Fortunately, uranium buyers have a much more straightforward response available than natural gas consumers. They do not need to invest in long-term projects like new exploration or new pipelines. Uranium, unlike natural gas, is not difficult to stockpile.
When uranium customers notice what is happening on the world stage, they should take advantage of current low prices to add physical inventory. That action will firm up prices and probably result in a gradual price increase.
That would be good for customers over the long-term by encouraging more diversity among suppliers and less concentrated market power in the hands of countries that do not share the same goals as their customers.
You might be skeptical about this risk. If so, it is not difficult to learn more about the behavior and motives of Vladimir Putin, Russia’s current leader and one of the key players in this potentially important drama.
It takes a little more digging to find informative coverage of President Nursultan Nazarbayev’s of Kazakhstan. Not too long ago, the Guardian ran an article titled Kazakhstan is an abusive dictatorship – the UK should not court it that should be required reading for people interested in the uranium market.

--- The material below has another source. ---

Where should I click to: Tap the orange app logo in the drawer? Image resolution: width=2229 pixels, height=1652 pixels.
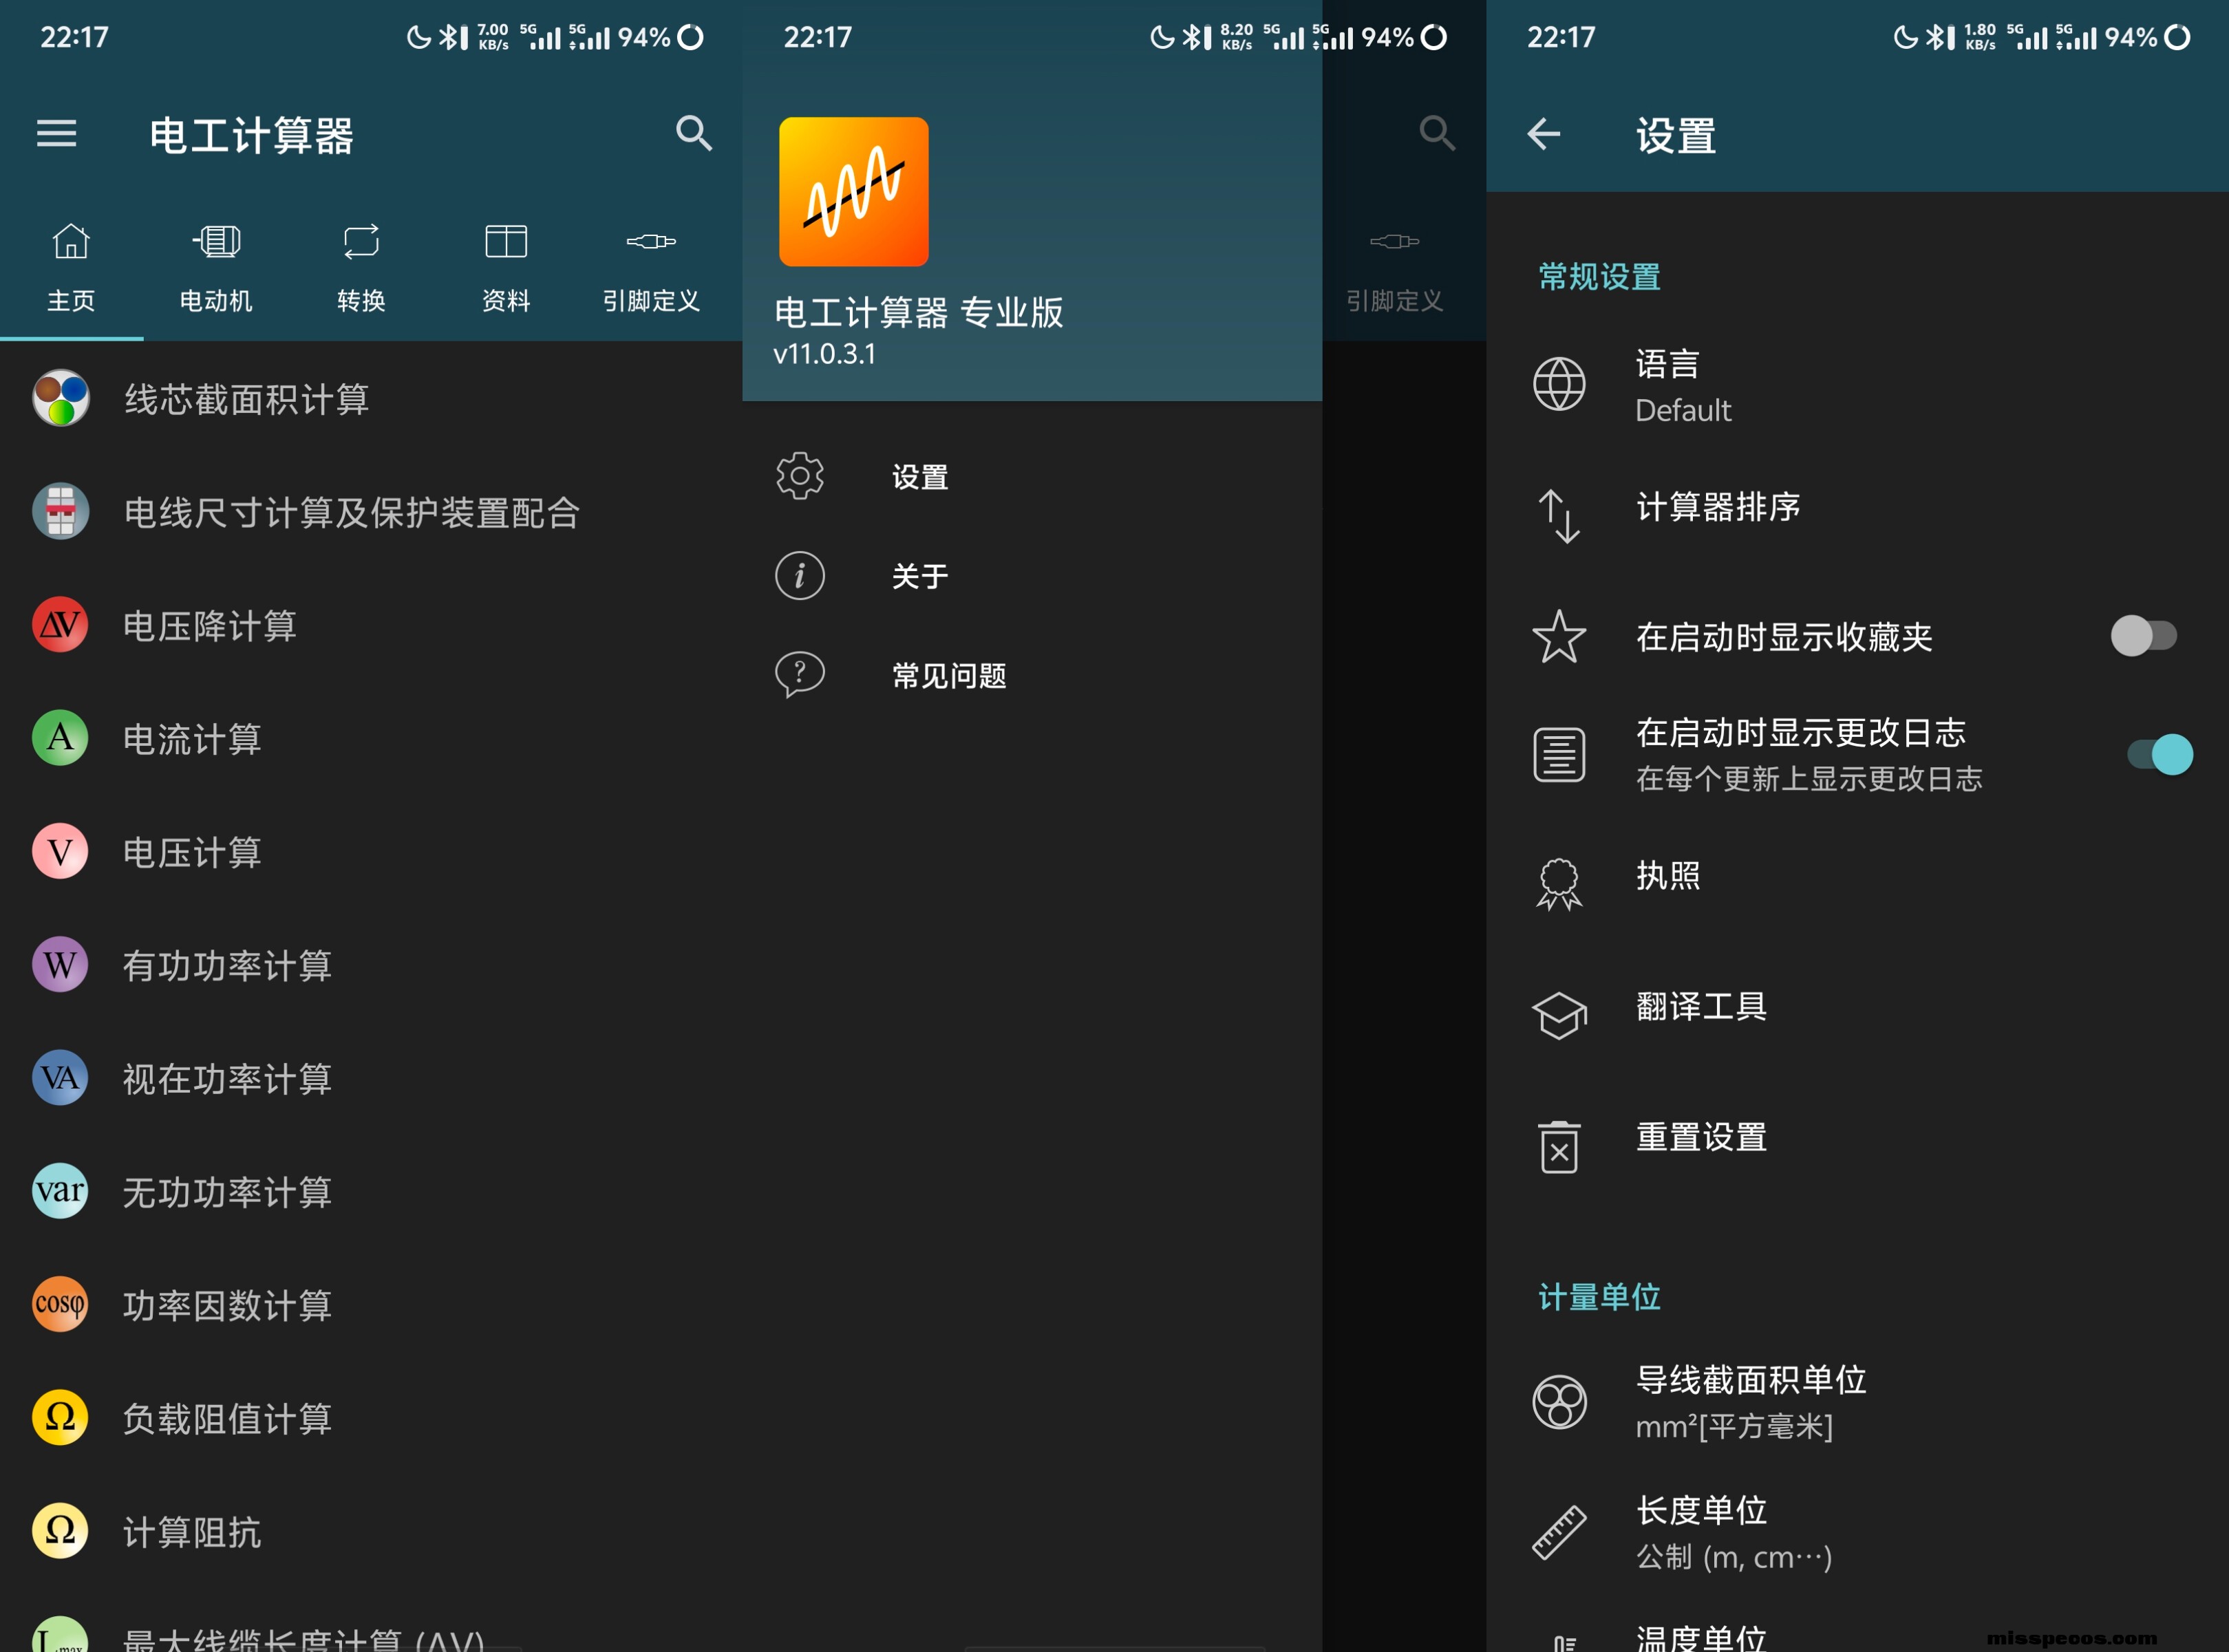click(x=853, y=192)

The article is about the five-year imprisonment of Mukhtar Dzhakishev, the former head of Kazatomprom as told by his daughter. It is a cautionary tale about a regime that has assumed an outsized importance in the uranium market.
If history is any guide, it is time to take action to reduce the market power of Putin and Nazarbayev. The potential cost of inaction is worth taking a modest paper loss in the event that uranium prices fall a few more dollars in coming months.
Buyers might miss the opportunity to buy at the absolute bottom of the market but that beats trying to find needed supplies in a rapidly tightening market or during a possible embargo.